**BRIEF:**
What you return should match the data below exactly, with every entry reproduced.

+++ RECORDS SHOWN

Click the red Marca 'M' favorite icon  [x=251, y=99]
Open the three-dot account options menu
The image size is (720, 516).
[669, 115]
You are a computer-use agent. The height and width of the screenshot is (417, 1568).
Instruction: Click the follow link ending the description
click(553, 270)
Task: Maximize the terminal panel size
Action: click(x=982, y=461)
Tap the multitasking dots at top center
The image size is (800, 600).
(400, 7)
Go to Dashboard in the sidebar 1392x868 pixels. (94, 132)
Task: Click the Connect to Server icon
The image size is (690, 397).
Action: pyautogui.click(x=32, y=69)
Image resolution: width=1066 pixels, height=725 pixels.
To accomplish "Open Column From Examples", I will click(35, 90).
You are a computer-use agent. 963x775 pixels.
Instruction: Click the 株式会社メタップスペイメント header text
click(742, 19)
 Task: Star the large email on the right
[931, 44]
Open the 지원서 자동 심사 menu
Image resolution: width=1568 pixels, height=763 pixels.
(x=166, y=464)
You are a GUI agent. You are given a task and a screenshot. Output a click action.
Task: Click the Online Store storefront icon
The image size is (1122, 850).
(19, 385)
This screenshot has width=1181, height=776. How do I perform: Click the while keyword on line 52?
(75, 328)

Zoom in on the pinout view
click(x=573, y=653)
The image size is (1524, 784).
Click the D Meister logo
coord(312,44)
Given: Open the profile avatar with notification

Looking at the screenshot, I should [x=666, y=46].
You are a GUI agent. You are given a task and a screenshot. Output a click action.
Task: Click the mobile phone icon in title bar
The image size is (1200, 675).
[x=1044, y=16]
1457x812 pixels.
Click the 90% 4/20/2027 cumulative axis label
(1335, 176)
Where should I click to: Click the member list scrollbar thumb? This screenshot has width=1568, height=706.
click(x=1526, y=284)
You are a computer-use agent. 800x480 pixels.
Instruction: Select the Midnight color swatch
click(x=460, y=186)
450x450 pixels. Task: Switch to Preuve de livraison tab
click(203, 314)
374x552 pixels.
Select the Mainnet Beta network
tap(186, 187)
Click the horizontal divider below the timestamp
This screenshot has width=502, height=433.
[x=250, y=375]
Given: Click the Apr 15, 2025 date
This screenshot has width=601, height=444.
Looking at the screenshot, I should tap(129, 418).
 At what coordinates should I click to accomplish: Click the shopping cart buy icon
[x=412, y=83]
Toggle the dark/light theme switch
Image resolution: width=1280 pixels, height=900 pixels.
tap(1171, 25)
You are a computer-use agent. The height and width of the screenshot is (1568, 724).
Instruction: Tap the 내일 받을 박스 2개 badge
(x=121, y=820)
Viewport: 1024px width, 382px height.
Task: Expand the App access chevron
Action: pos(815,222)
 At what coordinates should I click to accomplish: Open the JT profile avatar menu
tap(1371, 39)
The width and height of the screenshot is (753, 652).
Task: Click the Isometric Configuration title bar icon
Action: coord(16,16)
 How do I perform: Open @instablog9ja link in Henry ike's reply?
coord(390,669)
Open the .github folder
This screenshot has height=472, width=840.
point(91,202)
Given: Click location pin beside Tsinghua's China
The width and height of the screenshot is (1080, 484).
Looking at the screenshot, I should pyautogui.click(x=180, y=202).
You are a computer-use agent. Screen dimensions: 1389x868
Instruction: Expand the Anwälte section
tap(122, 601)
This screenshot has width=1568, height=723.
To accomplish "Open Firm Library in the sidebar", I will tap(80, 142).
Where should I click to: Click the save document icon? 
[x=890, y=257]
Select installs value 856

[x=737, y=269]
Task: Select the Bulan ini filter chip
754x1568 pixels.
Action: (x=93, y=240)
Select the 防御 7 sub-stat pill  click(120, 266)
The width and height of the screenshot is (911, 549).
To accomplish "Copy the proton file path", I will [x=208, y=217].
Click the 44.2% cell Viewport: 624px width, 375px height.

++++++

**TASK RESULT:**
Click the red Marca 'M' favorite icon  [x=251, y=99]
Open the three-dot account options menu
The image size is (720, 516).
[669, 115]
You are a computer-use agent. The height and width of the screenshot is (417, 1568).
Instruction: Click the follow link ending the description
click(553, 270)
Task: Maximize the terminal panel size
Action: click(x=982, y=461)
Tap the multitasking dots at top center
The image size is (800, 600).
(400, 7)
Go to Dashboard in the sidebar 1392x868 pixels. (94, 132)
Task: Click the Connect to Server icon
The image size is (690, 397).
Action: pyautogui.click(x=32, y=69)
Image resolution: width=1066 pixels, height=725 pixels.
To accomplish "Open Column From Examples", I will click(35, 90).
You are a computer-use agent. 963x775 pixels.
Instruction: Click the 株式会社メタップスペイメント header text
click(742, 19)
 Task: Star the large email on the right
[931, 44]
Open the 지원서 자동 심사 menu
Image resolution: width=1568 pixels, height=763 pixels.
(x=166, y=464)
You are a GUI agent. You are given a task and a screenshot. Output a click action.
Task: Click the Online Store storefront icon
The image size is (1122, 850).
(19, 385)
This screenshot has width=1181, height=776. How do I perform: Click the while keyword on line 52?
(75, 328)

Zoom in on the pinout view
click(x=573, y=653)
The image size is (1524, 784).
Click the D Meister logo
coord(312,44)
Given: Open the profile avatar with notification

Looking at the screenshot, I should [x=666, y=46].
You are a GUI agent. You are given a task and a screenshot. Output a click action.
Task: Click the mobile phone icon in title bar
The image size is (1200, 675).
[x=1044, y=16]
1457x812 pixels.
Click the 90% 4/20/2027 cumulative axis label
(1335, 176)
Where should I click to: Click the member list scrollbar thumb? This screenshot has width=1568, height=706.
click(x=1526, y=284)
You are a computer-use agent. 800x480 pixels.
Instruction: Select the Midnight color swatch
click(x=460, y=186)
450x450 pixels. Task: Switch to Preuve de livraison tab
click(203, 314)
374x552 pixels.
Select the Mainnet Beta network
tap(186, 187)
Click the horizontal divider below the timestamp
This screenshot has width=502, height=433.
[x=250, y=375]
Given: Click the Apr 15, 2025 date
This screenshot has width=601, height=444.
Looking at the screenshot, I should tap(129, 418).
 At what coordinates should I click to accomplish: Click the shopping cart buy icon
[x=412, y=83]
Toggle the dark/light theme switch
Image resolution: width=1280 pixels, height=900 pixels.
tap(1171, 25)
You are a computer-use agent. The height and width of the screenshot is (1568, 724).
Instruction: Tap the 내일 받을 박스 2개 badge
(x=121, y=820)
Viewport: 1024px width, 382px height.
Task: Expand the App access chevron
Action: pos(815,222)
 At what coordinates should I click to accomplish: Open the JT profile avatar menu
tap(1371, 39)
The width and height of the screenshot is (753, 652).
Task: Click the Isometric Configuration title bar icon
Action: coord(16,16)
 How do I perform: Open @instablog9ja link in Henry ike's reply?
coord(390,669)
Open the .github folder
This screenshot has height=472, width=840.
point(91,202)
Given: Click location pin beside Tsinghua's China
The width and height of the screenshot is (1080, 484).
Looking at the screenshot, I should pyautogui.click(x=180, y=202).
You are a computer-use agent. Screen dimensions: 1389x868
Instruction: Expand the Anwälte section
tap(122, 601)
This screenshot has width=1568, height=723.
To accomplish "Open Firm Library in the sidebar", I will tap(80, 142).
Where should I click to: Click the save document icon? 
[x=890, y=257]
Select installs value 856

[x=737, y=269]
Task: Select the Bulan ini filter chip
754x1568 pixels.
Action: (x=93, y=240)
Select the 防御 7 sub-stat pill  click(120, 266)
The width and height of the screenshot is (911, 549).
To accomplish "Copy the proton file path", I will [x=208, y=217].
Click the 44.2% cell Viewport: 624px width, 375px height.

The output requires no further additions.